Golfers will play the first hole at Balboa Park Golf Course on Tuesday, December 28, 2021 in San Diego.

(Eduardo Contreras/The San Diego Union-Tribune)

“Unfortunately, we don’t believe these increases will be sustainable,” John Howard, assistant deputy manager of the city’s golf division, told the city council’s environment committee last month.

Annual expenses increased by 9% between fiscal year 2019 and fiscal year 2021, or $18.3 million compared to $20 million. This continues a series of steady increases in annual spending, which was just $15.6 million seven years ago.

Howard said the city’s courses also face the same staffing and supply chain issues as many other businesses that he says could reduce the quality of the golfer experience in the months and years to come. to come.

The increase in rounds played at Balboa and Mission Bay is remarkable, officials said.

Nationally, rounds of golf have increased by more than 22% since the start of the pandemic. Across all three San Diego courses, annual rounds increased from 305,524 to 414,572, a peak of 36%.

In Mission Bay, rounds increased from 66,404 in pre-pandemic fiscal year 2019 to 102,025 in fiscal year 2021, an increase of 54%. At the 18-hole Balboa course, they went from 61,871 to 83,015, a jump of 34%.

But on the nine-hole course at Balboa, a shorter course popular with people trying golf for the first time, during the pandemic rounds it went from 44,267 to 79,426 – a peak of 79%.

The additional revenue will allow the city to tackle a variety of planned upgrades that aim to make the courses more attractive to golfers – and more profitable.

At Mission Bay, the city plans to install a modern irrigation system similar to the systems recently installed on the other two courses. Mission Bay, the only floodlit golf course in the county, is also set to get a new clubhouse and restaurant.

At Torrey Pines, there are plans to demolish and replace the clubhouse and maintenance building, which will require moving the greens.

Golfers Tom Cudal, Manny Celedon, Nick Cudal and Dan Martin hit the 18th green at Balboa Park Golf Course

Golfers (left to right) Tom Cudal, Manny Celedon, Nick Cudal and Dan Martin putt on the 18th green at Balboa Park Golf Course.

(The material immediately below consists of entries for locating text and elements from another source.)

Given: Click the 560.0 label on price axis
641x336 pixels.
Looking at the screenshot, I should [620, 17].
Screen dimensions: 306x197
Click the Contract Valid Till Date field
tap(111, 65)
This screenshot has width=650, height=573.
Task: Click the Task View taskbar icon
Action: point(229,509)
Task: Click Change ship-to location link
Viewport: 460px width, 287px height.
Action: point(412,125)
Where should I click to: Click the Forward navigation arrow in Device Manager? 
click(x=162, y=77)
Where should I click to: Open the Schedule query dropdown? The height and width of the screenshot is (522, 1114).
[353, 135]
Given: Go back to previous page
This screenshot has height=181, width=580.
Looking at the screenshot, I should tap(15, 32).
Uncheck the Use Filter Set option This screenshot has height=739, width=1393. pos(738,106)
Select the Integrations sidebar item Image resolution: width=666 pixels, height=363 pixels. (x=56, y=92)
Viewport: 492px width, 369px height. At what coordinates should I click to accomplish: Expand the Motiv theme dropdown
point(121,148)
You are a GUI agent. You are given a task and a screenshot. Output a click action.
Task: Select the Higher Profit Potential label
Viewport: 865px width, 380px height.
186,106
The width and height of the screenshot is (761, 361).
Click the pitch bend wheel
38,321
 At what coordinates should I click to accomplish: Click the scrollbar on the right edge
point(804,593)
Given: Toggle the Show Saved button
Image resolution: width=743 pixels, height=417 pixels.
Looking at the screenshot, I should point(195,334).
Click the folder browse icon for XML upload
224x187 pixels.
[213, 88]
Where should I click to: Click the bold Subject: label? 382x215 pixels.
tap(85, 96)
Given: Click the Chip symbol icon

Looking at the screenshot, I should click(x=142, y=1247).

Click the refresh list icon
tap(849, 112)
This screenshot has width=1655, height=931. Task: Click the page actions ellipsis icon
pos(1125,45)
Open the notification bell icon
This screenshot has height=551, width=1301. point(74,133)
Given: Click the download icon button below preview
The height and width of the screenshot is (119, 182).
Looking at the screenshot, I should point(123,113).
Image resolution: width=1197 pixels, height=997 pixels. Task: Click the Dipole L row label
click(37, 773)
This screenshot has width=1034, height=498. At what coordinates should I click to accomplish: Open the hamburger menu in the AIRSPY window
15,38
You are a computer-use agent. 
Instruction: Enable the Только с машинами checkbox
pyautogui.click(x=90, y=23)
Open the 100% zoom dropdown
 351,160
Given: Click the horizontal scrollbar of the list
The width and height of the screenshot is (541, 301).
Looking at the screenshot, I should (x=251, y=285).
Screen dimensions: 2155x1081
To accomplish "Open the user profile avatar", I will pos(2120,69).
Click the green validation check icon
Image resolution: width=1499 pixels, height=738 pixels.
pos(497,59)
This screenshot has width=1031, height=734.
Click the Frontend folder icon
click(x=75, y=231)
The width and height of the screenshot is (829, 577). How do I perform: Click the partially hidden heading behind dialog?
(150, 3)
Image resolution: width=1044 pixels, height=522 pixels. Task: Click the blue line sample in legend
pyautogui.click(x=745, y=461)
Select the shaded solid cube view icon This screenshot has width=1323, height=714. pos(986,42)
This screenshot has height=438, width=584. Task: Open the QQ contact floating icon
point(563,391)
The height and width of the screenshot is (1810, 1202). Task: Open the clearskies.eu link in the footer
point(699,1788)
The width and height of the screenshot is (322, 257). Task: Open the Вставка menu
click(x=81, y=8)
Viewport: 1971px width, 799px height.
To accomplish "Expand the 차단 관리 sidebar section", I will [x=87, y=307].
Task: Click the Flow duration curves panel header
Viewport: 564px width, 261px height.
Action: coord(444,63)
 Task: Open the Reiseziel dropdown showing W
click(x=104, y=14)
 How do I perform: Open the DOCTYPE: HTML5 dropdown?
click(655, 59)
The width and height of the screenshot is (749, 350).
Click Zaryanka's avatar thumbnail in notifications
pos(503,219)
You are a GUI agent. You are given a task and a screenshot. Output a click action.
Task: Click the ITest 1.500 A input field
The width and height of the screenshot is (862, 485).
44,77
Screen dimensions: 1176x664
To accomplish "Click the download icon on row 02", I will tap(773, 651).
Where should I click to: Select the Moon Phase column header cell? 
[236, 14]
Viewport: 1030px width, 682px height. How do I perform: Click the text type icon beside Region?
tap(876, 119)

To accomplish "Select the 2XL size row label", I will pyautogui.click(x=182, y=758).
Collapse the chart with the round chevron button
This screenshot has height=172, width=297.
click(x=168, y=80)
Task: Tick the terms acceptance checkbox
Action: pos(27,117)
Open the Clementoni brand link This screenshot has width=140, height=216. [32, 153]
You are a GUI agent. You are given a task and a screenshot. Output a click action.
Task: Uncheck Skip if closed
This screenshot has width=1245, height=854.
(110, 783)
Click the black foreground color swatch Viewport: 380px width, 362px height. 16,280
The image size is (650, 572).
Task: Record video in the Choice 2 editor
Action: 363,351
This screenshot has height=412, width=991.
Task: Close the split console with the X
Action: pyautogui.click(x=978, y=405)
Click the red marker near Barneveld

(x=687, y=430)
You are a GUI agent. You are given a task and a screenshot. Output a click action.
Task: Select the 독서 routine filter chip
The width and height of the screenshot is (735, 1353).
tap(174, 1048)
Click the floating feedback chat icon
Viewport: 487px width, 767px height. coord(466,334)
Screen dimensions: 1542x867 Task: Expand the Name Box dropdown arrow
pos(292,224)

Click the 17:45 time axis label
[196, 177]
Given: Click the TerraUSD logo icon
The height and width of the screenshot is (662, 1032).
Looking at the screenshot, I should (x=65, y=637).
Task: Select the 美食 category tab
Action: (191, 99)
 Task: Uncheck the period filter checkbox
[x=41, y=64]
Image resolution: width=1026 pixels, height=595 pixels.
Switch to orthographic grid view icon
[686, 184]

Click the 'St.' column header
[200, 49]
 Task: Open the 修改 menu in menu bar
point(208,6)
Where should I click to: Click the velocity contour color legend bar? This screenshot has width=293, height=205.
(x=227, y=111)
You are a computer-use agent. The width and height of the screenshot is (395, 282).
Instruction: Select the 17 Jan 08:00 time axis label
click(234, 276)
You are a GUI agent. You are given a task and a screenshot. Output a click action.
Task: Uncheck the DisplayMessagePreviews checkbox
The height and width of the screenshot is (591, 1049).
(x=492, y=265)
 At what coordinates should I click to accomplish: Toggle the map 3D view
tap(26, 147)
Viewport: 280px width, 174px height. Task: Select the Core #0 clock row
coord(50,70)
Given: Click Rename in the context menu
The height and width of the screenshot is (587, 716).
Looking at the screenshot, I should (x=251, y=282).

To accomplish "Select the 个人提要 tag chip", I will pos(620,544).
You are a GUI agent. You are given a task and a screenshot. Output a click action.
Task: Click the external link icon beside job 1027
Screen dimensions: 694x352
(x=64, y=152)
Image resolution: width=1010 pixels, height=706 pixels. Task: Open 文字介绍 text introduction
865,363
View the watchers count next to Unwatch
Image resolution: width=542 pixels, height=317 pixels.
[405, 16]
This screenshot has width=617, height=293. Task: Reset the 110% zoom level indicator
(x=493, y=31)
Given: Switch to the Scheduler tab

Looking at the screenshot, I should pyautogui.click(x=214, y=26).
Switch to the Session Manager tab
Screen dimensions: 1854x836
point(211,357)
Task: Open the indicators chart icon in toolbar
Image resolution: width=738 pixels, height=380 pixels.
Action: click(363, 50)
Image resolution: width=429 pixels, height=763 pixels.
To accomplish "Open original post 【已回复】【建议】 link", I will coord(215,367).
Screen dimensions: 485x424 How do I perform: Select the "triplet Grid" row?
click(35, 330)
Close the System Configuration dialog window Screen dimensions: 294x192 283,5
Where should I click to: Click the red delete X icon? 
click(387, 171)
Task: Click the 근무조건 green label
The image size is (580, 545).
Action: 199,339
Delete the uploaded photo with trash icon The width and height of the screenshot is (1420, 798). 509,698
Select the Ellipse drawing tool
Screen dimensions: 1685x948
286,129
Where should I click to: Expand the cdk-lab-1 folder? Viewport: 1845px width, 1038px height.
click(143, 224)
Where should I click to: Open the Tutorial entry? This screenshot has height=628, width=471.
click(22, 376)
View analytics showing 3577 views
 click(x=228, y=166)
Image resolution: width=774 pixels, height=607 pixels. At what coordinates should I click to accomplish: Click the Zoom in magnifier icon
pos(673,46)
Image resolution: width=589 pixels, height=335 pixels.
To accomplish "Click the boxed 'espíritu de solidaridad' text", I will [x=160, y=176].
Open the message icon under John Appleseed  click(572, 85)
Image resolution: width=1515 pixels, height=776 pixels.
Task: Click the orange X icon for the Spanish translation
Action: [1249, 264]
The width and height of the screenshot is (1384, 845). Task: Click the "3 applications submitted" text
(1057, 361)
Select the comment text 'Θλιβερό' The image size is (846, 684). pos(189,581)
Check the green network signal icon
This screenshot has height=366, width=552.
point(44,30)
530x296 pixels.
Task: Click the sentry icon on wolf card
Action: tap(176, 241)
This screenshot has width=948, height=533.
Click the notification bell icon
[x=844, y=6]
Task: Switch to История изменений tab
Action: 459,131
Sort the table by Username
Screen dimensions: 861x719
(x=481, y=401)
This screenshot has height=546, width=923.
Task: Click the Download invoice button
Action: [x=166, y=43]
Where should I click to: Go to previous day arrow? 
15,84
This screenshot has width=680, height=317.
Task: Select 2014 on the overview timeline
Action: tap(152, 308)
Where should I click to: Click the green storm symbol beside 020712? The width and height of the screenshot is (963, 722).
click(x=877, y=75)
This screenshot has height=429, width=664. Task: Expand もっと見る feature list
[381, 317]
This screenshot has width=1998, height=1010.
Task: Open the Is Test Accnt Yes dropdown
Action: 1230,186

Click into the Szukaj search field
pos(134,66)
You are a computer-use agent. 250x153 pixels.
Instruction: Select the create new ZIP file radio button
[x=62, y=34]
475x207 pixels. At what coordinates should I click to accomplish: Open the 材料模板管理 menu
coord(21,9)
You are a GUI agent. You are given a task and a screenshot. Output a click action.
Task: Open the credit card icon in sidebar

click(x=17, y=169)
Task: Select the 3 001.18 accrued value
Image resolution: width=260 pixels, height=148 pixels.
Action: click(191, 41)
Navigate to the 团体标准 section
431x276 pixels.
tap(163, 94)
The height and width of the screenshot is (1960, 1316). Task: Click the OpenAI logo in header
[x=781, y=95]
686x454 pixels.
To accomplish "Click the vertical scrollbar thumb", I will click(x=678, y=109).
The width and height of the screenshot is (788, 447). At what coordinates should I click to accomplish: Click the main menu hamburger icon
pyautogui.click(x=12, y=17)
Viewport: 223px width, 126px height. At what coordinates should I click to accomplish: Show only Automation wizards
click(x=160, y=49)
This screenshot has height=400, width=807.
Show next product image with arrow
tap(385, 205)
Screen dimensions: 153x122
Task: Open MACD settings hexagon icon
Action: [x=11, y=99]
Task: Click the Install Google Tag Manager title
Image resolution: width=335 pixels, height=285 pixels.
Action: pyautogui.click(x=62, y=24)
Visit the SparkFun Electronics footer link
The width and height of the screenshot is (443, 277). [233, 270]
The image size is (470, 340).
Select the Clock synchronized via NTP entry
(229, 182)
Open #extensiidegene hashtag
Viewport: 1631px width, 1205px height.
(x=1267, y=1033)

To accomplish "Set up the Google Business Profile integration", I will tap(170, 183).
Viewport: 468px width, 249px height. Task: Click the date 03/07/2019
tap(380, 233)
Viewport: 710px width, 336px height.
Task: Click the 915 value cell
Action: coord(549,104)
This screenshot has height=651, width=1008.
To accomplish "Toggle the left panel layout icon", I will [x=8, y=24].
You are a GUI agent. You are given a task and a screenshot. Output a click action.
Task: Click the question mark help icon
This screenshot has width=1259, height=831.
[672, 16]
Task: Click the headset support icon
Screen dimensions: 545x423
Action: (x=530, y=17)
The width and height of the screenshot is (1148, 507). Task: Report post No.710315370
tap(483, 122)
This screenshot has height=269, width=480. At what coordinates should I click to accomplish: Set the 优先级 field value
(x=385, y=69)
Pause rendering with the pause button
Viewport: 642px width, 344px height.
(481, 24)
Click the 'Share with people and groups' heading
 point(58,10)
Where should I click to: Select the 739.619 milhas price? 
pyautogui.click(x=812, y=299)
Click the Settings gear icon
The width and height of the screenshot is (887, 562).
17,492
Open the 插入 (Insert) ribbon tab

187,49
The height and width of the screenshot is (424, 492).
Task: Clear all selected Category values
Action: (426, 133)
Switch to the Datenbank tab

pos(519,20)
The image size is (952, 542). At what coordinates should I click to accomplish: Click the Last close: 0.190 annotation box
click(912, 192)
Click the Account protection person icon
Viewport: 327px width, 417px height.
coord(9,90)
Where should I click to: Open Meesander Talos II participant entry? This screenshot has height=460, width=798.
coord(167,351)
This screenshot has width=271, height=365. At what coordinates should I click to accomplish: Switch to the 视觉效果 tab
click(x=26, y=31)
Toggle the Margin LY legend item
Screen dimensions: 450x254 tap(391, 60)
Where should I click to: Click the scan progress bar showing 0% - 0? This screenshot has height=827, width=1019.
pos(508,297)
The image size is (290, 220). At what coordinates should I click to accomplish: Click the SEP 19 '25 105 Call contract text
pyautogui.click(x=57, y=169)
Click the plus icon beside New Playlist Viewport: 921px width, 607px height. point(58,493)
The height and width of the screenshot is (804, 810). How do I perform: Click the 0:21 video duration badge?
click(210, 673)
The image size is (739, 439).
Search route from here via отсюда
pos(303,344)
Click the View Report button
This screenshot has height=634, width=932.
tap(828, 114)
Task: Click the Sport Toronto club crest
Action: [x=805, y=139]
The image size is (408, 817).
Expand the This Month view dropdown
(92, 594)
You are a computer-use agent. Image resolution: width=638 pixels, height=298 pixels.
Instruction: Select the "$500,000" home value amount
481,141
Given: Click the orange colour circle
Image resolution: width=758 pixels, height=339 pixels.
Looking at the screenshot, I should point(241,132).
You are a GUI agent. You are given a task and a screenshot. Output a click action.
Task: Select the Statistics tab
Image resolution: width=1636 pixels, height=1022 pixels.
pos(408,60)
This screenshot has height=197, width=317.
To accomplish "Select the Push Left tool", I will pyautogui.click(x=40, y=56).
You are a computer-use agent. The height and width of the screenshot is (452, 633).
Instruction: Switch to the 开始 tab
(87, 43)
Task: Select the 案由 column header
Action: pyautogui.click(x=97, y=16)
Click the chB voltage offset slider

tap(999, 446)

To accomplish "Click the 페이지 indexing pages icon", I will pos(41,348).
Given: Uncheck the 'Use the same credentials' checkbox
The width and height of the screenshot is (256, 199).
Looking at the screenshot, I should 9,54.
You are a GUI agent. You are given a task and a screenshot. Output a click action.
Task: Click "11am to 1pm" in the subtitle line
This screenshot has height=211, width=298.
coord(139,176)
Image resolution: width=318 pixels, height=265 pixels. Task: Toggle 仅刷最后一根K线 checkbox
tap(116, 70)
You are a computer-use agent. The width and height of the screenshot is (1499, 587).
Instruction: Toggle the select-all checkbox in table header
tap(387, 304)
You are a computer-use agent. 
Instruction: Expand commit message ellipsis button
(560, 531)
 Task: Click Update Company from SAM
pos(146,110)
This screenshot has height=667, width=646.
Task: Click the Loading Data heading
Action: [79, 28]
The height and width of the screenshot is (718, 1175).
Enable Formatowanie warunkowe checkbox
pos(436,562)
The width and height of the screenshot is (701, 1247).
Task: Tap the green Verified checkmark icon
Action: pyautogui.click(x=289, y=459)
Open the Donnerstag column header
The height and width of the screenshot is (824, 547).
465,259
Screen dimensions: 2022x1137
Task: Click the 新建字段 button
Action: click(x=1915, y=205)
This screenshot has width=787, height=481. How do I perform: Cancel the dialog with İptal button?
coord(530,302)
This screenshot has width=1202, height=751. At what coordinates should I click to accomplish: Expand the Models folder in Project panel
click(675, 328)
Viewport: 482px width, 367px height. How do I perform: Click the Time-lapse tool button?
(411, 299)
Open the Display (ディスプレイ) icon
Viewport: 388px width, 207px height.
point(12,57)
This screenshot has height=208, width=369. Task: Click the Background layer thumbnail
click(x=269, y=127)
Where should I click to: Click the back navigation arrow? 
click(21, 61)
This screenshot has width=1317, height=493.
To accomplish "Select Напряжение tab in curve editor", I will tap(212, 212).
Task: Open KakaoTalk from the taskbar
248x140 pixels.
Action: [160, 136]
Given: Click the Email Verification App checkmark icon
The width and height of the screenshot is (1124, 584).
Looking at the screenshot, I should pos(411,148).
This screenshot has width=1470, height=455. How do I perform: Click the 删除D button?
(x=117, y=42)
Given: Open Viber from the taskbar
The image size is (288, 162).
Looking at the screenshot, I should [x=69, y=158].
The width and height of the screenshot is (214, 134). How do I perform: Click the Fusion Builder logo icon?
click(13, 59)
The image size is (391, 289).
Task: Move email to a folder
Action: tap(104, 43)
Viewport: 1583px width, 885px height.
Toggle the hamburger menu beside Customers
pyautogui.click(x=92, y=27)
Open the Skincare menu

(Eduardo Contreras/The San Diego Union-Tribune)

At Balboa, the county’s oldest municipal golf course at 102 years, the city plans to rebuild several greens, remodel the fourth hole and realign Golf Course Drive to make it safer for cyclists.

The city’s court revenue figures do not include rental payments. The city derives about $800,000 in total rental revenue from Mission Bay and Balboa Park, and about $1.6 million from Torrey Pines.

Annual payments equal 10% of gross revenue plus $1,806 per acre.

In addition to this, the city receives approximately $2 million combined each year from seven other courses it owns but does not operate: Carlton Oaks, Fairbanks Ranch Country Club, Tecolote Canyon, Mission Trails, Presidio Hills, The Vineyard and the ProKids. Golf Academy.

For more details on the fee increases beginning Saturday, visit sandiego.gov/golf.